19 Şubat 2025
Yeni Delhi: Uzun yıllar boyunca insanlar kanseri genetik bir kusur olarak kabul etti. Ancak, epigenetik olarak bilinen genlerimizin arkasındaki bilim üzerine yapılan son çalışmalar, kaderimizin başlangıçta düşündüğümüzden daha esnek olabileceğini gösteriyor. Genlerin kod dizilimini değiştirmeden nasıl değiştiğini inceleyen bir alan olan epigenetik, dış faktörlerin meme kanseriyle bağlantılı olan gibi bir genetik düğmeyi açıp kapatabileceğini öğretiyor. Beslenme, kirlilik ve stres gibi çevresel etkiler, kanserle ilgili belirli genleri etkinleştirebilir veya devre dışı bırakabilir. Bu nedenle, bu hastalık için kimin risk altında olduğunu belirleme sınırlarını belirlerken hangi faktörlerin net katkıda bulunanlar olarak tanımlanacağı henüz belirsiz olduğundan, önleme tedavi kadar önemlidir.
News9Live ile yapılan bir etkileşimde, CARE Hastaneleri, Banjara Hills, Haydarabad'dan Tıbbi Onkoloji Danışmanı Dr. Sumanth Kumar M, kanser teşhisinde epigenetiğin rolü hakkında konuştu.

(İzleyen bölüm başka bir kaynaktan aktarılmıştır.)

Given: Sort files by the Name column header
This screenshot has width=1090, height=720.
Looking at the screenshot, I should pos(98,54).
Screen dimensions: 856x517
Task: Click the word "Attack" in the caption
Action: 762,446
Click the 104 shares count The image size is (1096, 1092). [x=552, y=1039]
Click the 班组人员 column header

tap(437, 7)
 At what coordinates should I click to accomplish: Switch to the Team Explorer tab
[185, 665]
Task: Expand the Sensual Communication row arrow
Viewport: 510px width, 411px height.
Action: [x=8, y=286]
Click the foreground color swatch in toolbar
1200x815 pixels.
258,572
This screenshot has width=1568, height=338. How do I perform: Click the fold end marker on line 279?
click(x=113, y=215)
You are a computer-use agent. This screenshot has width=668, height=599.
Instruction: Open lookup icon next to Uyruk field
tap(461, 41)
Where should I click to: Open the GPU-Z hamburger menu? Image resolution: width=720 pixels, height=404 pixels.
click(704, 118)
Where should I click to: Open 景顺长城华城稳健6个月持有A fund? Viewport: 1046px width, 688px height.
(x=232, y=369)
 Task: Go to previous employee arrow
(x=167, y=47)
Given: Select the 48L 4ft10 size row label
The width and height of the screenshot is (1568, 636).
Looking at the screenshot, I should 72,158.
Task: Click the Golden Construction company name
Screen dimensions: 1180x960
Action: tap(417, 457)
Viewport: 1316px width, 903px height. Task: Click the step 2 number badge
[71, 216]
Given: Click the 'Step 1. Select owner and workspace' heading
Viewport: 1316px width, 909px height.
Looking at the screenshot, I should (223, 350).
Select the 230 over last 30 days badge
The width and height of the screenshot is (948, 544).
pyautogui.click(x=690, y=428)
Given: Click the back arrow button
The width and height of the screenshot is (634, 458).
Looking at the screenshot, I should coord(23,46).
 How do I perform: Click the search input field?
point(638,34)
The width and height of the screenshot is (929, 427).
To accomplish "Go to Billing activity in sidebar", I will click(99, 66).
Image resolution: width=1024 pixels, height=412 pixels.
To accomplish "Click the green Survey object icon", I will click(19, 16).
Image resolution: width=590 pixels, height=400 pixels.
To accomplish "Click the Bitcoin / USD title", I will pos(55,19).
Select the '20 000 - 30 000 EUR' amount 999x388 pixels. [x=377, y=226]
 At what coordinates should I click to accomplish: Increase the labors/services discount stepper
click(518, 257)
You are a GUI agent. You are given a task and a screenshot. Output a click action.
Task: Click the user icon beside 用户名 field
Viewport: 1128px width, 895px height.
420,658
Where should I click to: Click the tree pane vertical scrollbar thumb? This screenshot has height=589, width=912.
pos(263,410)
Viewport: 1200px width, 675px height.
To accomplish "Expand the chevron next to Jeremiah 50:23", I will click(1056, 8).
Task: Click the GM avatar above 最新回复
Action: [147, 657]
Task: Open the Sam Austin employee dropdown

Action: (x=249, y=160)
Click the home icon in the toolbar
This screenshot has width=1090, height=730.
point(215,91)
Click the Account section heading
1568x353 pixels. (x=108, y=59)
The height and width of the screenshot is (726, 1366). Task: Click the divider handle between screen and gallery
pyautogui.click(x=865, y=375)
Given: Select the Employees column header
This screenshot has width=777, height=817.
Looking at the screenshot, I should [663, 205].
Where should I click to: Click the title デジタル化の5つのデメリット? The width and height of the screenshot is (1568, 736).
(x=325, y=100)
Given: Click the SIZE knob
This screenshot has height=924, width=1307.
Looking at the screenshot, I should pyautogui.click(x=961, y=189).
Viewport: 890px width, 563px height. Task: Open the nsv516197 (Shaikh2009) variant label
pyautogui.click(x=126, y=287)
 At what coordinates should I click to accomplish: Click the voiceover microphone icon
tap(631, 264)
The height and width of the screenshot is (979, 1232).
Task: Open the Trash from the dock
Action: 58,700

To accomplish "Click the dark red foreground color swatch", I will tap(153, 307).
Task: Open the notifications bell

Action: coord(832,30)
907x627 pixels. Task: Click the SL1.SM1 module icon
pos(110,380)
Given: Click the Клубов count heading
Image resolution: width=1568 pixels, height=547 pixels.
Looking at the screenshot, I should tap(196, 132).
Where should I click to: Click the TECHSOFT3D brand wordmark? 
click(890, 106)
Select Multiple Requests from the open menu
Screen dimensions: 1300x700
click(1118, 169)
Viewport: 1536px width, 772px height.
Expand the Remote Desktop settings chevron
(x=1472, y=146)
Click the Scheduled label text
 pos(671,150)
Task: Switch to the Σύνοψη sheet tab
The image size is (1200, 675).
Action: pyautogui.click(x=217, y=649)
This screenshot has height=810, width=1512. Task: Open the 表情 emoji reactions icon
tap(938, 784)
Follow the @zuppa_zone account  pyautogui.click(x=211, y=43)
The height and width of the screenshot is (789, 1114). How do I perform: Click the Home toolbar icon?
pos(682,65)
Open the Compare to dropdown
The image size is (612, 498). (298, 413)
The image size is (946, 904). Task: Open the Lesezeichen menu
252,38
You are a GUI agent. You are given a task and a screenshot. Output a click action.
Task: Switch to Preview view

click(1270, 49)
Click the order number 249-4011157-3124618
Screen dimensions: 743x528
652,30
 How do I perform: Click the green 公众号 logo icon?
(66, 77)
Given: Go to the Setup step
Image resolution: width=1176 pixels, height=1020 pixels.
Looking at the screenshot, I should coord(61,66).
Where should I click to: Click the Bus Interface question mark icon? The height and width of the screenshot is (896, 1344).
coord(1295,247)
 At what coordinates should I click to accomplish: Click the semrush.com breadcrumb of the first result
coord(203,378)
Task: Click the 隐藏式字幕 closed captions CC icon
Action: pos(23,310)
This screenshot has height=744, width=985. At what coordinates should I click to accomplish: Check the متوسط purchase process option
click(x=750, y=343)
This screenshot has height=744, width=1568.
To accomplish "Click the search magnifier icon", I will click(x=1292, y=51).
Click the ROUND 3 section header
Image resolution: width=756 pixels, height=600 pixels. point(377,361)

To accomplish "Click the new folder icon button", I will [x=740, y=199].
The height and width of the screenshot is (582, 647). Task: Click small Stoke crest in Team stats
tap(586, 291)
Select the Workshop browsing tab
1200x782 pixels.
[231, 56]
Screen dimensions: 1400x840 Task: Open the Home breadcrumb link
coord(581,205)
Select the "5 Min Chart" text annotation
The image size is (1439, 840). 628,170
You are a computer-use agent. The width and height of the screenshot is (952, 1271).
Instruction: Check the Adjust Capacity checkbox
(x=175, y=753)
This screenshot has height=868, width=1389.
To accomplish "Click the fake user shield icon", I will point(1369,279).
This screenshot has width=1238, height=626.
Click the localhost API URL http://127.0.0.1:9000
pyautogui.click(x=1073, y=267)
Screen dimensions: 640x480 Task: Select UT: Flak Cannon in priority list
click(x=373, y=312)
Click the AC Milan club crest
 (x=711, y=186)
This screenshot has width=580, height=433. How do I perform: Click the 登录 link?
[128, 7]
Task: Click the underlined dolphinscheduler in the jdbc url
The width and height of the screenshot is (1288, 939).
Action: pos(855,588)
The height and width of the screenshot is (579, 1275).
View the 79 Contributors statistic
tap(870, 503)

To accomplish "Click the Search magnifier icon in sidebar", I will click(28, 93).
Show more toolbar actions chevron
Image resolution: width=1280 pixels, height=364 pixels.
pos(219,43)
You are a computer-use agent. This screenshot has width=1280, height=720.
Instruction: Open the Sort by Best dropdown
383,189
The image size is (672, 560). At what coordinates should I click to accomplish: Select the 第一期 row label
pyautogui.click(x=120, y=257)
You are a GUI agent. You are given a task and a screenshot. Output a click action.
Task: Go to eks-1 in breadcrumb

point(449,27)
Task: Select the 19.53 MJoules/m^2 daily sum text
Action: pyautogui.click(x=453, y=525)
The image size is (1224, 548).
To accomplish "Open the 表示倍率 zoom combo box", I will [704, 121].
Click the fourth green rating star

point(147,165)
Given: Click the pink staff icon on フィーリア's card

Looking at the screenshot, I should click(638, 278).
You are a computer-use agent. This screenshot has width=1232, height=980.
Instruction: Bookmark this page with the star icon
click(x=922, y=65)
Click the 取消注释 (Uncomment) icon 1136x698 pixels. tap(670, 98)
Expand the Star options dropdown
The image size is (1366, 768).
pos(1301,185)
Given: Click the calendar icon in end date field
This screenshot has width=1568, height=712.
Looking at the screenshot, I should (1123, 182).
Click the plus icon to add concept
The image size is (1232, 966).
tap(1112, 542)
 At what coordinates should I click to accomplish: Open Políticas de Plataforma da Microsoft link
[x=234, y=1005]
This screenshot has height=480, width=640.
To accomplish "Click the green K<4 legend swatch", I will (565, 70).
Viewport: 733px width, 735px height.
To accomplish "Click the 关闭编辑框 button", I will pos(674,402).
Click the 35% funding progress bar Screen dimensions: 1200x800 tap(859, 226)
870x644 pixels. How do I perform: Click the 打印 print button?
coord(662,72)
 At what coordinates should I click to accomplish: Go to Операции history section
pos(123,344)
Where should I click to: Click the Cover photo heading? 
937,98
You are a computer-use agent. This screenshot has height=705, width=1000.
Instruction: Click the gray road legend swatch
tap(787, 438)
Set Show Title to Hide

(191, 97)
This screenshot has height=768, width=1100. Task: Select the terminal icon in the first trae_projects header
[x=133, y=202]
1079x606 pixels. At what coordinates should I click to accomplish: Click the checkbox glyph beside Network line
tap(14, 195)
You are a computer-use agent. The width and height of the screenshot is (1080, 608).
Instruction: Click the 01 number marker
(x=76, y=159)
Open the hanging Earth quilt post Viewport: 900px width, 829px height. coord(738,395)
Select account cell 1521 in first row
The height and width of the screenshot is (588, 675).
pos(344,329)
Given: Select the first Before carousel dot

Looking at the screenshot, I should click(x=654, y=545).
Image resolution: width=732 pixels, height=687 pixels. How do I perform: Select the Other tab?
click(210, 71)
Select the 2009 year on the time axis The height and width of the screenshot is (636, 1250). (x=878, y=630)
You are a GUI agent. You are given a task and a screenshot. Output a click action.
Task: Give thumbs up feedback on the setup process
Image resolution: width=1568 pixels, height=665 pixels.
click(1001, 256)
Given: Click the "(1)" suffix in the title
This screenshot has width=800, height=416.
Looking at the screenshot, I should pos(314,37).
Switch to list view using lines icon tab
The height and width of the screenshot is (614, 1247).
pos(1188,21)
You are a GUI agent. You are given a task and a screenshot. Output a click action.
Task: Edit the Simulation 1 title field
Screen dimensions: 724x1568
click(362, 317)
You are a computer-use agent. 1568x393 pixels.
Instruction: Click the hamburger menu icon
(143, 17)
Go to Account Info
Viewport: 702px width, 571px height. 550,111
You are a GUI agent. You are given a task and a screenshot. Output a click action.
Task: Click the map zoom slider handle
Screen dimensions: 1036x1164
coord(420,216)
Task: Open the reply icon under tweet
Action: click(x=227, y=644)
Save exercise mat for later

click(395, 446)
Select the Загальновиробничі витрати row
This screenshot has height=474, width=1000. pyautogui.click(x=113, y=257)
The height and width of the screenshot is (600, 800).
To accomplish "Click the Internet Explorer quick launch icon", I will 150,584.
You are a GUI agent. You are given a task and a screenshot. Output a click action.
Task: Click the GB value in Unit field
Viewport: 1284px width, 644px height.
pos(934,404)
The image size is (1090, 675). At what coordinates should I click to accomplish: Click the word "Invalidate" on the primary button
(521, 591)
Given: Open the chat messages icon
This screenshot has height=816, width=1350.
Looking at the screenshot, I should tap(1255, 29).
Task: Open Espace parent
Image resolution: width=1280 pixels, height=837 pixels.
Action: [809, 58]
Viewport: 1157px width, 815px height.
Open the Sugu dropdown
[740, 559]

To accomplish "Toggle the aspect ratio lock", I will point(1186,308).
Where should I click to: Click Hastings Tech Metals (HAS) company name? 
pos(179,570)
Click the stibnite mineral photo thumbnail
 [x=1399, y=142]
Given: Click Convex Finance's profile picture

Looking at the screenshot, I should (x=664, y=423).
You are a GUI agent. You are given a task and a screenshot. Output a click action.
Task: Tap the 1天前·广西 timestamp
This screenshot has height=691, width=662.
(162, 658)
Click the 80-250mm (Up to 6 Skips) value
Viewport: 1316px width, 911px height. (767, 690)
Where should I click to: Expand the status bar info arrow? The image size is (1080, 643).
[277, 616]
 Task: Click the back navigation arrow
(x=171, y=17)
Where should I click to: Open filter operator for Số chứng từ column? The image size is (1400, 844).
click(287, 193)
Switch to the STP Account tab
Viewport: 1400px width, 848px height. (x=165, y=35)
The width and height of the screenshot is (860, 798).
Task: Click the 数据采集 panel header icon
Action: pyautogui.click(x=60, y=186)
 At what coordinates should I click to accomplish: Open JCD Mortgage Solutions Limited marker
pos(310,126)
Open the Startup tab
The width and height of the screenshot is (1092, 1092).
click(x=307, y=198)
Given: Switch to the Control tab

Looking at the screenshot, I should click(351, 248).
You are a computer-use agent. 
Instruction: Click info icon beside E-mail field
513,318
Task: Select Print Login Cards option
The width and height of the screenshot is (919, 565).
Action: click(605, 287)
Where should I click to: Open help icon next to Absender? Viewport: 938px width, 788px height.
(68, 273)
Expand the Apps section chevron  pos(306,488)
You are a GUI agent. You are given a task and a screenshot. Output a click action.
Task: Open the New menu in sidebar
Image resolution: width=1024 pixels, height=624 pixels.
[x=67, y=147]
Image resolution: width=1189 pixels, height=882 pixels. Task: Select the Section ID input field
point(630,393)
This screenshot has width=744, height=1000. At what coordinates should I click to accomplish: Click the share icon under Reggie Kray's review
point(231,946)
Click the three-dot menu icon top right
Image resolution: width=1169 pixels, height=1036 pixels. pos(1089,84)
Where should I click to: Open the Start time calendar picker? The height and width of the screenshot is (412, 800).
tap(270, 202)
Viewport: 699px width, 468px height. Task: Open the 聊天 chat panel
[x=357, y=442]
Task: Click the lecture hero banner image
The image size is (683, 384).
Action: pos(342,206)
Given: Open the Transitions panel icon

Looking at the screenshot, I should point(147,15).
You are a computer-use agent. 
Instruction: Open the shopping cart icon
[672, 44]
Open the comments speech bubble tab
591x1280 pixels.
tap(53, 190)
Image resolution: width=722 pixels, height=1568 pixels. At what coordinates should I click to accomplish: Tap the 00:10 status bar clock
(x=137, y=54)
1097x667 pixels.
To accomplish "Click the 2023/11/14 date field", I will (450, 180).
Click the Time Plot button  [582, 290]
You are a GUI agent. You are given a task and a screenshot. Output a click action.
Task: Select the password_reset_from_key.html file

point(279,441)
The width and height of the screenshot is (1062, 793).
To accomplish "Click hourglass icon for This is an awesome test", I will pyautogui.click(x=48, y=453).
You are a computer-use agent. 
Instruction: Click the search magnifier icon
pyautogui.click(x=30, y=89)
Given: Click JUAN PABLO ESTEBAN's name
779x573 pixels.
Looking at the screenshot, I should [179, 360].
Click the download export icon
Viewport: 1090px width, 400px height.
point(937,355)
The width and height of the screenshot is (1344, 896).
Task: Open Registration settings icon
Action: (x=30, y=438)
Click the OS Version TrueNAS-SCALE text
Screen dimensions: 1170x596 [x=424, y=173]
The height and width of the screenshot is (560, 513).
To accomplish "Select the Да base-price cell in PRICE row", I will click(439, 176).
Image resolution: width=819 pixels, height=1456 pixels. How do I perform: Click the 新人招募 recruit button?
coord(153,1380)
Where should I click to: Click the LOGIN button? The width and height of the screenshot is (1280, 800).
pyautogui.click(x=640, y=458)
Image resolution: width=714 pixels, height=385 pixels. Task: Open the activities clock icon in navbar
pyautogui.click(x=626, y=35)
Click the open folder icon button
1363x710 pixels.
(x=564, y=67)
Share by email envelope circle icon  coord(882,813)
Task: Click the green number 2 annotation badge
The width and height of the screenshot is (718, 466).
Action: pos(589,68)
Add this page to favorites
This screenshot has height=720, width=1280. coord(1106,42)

DNA'yı kalıcı olarak değiştiren genetik mutasyonların aksine, epigenetik değişiklikler geri döndürülebilir ve yaşam tarzı tercihlerinden etkilenir. Bu değişiklikleri üç temel mekanizma yönlendirir:
Çevresel Faktörlerin Rolü
Çok sayıda çalışma, dış etkenlerin epigenetik düzenlemeyi nasıl etkilediğini vurgulamaktadır. Bu faktörleri anlamak, bireylerin sağlığı destekleyen ve hastalıkları önleyen bilinçli seçimler yapmalarını sağlayabilir.
Gelecek İçin Umut: Epigenetik ve Kanser Tedavisi
Epigenetik değişiklikler geri döndürülebilir olduğundan, bu durum kanser önleme ve tedavisi için umut vadediyor. Araştırmacılar, genleri normal işlevlerine döndürebilen DNA metilasyon inhibitörleri ve histon deasetilaz inhibitörleri gibi epigenetik ilaçlar geliştiriyorlar. Bireyin epigenetik örüntüsüne göre yönlendirilen kişiselleştirilmiş tıp, daha etkili ve daha az toksik tedavilere yol açmalıdır.